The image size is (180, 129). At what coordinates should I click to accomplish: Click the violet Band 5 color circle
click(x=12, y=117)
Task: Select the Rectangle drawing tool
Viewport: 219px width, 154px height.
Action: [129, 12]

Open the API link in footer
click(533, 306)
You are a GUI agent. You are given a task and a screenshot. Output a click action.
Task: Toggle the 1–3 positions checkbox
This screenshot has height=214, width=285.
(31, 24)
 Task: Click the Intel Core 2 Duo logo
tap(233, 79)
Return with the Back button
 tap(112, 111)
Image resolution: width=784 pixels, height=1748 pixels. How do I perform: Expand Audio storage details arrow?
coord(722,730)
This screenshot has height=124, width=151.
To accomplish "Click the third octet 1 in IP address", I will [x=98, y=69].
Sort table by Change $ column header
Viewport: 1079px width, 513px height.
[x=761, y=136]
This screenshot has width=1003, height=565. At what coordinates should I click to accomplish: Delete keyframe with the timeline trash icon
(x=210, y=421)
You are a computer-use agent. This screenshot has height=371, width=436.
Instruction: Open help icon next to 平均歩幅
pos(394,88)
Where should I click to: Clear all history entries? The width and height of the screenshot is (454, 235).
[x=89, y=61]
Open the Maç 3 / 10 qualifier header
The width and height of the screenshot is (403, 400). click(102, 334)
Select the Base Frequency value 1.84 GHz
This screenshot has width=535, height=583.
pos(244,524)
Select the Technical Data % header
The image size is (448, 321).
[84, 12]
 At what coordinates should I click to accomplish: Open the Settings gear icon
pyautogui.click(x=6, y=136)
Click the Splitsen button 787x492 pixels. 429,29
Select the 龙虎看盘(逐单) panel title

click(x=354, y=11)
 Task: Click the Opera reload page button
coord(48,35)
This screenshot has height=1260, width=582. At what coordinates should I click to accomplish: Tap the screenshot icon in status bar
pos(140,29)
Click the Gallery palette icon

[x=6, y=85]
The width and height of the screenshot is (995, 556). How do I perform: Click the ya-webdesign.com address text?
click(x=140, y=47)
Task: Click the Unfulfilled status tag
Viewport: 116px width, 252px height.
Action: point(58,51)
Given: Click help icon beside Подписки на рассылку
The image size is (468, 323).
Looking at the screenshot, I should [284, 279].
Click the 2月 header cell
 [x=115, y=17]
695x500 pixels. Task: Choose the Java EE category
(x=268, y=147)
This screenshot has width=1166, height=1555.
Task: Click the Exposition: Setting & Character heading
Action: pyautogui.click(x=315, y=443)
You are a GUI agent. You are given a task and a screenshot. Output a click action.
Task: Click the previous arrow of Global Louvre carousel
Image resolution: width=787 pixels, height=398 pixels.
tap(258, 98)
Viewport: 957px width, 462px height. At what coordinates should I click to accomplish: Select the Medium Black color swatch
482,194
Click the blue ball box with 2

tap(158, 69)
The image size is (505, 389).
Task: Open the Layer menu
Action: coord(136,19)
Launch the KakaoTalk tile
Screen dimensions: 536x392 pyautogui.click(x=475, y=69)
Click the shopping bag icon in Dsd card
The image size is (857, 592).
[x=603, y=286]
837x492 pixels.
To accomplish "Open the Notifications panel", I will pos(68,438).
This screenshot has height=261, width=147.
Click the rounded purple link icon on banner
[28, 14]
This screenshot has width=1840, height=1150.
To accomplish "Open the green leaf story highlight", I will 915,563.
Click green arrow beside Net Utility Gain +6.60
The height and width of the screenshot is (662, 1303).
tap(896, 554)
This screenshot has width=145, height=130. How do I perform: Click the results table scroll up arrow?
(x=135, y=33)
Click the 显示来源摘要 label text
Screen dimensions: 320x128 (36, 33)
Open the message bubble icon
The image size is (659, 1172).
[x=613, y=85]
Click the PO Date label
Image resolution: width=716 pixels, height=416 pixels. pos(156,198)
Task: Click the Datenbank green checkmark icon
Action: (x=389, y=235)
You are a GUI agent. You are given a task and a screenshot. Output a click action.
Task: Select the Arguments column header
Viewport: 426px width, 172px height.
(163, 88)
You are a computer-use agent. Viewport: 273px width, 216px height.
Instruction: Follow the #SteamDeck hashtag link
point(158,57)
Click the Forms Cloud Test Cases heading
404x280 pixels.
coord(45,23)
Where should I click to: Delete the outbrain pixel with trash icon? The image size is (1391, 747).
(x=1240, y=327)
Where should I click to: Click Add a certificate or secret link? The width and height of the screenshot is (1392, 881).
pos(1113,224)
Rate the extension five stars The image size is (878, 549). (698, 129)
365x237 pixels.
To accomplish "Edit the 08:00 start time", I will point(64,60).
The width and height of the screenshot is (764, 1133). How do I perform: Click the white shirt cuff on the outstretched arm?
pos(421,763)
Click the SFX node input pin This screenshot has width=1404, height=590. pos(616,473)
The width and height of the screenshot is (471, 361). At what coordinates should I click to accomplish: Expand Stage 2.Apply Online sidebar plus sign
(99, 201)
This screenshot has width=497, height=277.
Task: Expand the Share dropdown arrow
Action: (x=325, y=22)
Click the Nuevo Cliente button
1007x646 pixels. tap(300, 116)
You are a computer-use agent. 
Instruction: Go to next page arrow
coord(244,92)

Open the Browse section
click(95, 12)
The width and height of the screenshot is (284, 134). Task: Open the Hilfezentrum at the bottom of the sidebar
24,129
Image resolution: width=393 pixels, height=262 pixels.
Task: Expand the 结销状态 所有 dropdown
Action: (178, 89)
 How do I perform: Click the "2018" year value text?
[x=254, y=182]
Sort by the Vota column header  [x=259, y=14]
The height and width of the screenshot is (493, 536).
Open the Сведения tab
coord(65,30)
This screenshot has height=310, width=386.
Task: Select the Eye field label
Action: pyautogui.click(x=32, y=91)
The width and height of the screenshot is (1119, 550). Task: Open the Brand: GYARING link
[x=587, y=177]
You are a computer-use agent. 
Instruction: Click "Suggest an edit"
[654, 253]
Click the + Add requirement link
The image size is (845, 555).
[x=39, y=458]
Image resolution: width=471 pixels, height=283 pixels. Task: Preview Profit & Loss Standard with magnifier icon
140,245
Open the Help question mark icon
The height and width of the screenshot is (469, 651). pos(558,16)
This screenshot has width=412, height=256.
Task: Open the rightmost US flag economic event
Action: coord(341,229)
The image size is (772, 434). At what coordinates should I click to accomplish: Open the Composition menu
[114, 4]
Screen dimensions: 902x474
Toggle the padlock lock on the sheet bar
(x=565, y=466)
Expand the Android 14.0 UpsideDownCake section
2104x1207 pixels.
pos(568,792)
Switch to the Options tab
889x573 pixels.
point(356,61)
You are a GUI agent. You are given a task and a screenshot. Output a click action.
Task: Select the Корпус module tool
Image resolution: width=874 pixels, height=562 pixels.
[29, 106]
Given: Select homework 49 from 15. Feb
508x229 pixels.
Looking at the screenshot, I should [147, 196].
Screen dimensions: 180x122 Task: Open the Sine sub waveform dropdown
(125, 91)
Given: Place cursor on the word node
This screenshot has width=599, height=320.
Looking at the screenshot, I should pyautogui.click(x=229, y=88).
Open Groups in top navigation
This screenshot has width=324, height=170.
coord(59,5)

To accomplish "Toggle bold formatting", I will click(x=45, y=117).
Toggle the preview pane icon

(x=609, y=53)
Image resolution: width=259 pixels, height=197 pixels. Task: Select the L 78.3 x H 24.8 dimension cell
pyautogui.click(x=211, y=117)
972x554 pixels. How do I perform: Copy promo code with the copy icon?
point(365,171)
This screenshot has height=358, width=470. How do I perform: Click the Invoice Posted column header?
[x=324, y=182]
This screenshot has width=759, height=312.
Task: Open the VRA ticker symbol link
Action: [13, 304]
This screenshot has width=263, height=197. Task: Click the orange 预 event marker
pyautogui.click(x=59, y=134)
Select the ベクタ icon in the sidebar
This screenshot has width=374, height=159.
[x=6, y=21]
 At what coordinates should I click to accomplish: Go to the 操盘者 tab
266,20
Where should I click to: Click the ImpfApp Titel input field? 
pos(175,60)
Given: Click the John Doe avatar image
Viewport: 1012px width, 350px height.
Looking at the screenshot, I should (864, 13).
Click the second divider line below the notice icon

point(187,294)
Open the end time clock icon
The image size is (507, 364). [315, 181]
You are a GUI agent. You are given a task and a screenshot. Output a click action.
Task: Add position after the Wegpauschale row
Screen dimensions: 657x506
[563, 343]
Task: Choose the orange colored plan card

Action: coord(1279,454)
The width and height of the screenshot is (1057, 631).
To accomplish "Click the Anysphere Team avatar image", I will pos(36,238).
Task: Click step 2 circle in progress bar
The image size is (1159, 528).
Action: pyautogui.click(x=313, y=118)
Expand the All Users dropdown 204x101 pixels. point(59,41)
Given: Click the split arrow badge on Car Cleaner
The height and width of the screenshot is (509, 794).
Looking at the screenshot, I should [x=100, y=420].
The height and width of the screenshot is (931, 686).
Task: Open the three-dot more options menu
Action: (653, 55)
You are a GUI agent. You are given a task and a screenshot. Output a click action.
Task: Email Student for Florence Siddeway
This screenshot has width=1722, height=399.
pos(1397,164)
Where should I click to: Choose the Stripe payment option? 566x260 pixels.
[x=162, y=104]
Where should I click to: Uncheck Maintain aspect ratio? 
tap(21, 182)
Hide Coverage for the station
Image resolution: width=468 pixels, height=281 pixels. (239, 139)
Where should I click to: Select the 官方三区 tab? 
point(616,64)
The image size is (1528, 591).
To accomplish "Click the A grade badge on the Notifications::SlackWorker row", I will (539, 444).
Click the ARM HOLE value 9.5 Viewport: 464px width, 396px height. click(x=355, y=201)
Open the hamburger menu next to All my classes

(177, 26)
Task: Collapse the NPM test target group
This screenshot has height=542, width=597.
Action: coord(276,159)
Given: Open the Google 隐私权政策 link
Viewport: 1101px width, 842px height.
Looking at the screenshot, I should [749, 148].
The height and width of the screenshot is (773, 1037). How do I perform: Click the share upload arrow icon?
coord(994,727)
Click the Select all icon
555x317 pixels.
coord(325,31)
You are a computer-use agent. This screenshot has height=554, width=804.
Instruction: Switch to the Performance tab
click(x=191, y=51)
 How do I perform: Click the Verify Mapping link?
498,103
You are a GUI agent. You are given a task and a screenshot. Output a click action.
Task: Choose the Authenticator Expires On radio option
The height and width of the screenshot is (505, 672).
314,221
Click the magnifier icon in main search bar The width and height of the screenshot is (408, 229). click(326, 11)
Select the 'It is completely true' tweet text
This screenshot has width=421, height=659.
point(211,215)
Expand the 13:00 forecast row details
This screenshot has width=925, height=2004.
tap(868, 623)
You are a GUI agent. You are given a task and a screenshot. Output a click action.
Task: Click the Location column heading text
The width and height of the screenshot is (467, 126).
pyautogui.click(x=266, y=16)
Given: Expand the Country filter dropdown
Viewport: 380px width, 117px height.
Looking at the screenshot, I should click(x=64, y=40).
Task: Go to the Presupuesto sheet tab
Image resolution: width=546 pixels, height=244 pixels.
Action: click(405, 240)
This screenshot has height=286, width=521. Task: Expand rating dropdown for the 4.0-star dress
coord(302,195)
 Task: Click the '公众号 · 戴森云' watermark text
——
WORK REQUIRED:
Please show every line of the records that holds the word "badge".

RESPONSE:
Given: Click the split arrow badge on Car Cleaner
To accomplish "Click the A grade badge on the Notifications::SlackWorker row", I will (539, 444).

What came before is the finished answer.